Amyloid precursor protein (APP) has been studied mostly in the context of Alzheimer’s disease (AD), however, recent reports show its importance in cancer (Wozniak and Ludwig, 2018; Wu et al., 2020) and RA (Kuroda et al., 2019). While APP is glycosylated in multiple positions (Halim et al., 2011), the closest residue to the ADAM cleavage site Y681EVHHQK687∼LVFFAED is Y681 (Table 3). Peptides with glycosylated Y681 were increased in CSF of AD patients (n = 6) versus non-AD patients (Wu et al., 2020) suggesting that this glycosylation could be specific to AD disease state. It is not known whether APP is glycosylated at Y681 in cancer and RA patients.

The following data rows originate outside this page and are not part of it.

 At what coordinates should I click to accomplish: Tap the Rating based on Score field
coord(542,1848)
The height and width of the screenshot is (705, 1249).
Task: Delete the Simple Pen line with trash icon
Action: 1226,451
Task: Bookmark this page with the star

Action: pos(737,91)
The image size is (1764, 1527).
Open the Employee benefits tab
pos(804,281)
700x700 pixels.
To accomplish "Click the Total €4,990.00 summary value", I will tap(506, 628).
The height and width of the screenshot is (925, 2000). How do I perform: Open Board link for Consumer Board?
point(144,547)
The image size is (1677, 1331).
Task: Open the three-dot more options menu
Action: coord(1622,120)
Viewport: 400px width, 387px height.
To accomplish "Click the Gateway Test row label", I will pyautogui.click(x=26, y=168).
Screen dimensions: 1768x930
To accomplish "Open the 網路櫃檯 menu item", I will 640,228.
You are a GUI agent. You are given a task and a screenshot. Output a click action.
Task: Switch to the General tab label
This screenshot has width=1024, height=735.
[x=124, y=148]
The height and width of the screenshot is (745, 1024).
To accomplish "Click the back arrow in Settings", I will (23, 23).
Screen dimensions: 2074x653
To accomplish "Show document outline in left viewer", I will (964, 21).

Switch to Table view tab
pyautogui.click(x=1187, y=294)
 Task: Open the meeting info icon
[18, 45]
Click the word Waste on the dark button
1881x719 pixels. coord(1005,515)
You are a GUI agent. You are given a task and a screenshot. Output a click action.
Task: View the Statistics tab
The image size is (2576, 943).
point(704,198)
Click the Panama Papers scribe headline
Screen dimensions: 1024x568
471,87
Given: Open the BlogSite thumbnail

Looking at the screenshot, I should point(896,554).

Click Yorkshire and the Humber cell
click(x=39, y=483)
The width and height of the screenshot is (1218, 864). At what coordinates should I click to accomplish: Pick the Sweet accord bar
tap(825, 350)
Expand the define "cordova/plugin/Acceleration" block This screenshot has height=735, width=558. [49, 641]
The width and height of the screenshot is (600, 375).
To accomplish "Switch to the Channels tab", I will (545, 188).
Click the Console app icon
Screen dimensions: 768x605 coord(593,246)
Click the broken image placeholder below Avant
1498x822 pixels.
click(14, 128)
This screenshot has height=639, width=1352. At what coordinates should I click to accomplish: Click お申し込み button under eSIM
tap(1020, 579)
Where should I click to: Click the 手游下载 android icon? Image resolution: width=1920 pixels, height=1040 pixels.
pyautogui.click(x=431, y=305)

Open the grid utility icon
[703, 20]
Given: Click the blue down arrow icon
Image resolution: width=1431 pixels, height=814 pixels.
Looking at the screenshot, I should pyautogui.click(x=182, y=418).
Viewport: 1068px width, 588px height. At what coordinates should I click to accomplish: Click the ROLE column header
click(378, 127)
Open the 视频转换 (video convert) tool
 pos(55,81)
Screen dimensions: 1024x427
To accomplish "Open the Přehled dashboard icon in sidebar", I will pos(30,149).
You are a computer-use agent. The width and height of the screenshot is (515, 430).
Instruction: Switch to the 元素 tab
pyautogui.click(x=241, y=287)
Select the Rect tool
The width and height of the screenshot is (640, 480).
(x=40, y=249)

From Table 3 it’s quite clear that substrate- and disease-specific glycosylation data necessary to target each substrate need to be obtained in order to begin a rational design or discovery of ADAM10 substrate-selective inhibitors.

Lack of Structural Information Represents a Challenge in Using Glycosylation for Targeting

In order to be able to target a specific glyco moiety on an ADAM10 substrate there needs to be a clear understanding of what this moiety is. It would be an understatement to say that protein glycosylation is complex. It is well known that glycosylation of the same protein may differ in normalcy vs. disease [e.g., neurodegeneration (Moll et al., 2019), autoimmune disease (Li et al., 2019), type 2 diabetes, inflammatory bowel disease, or colorectal cancer (Dotz and Wuhrer, 2019)]. Additionally, glycosylation may differ based on the stage of the disease (Regan et al., 2019), age and sex of the patient (Dotz and Wuhrer, 2019), type of disease etc. Therefore, as an example, information of glycosylation of target protein available for breast cancer should not be used for diabetes. To characterize a glyco moiety present on the specific target a significant amount of a protein is required, therefore, it needs to be either expressed or isolated from disease-specific cells. Recombinant proteins are typically produced in bacteria or insect cells due to higher yield. However, because glycosylation machinery is significantly different in humans this approach is not suitable for human disease-specific analysis. This suggests that a target protein needs to be isolated and characterized for glycosylation in the specific disease scenario using either patient cells or established cell lines. This presents a challenge given that microgram to milligram quantities of protein are needed for glycomic characterization and patient cells are usually a rare commodity.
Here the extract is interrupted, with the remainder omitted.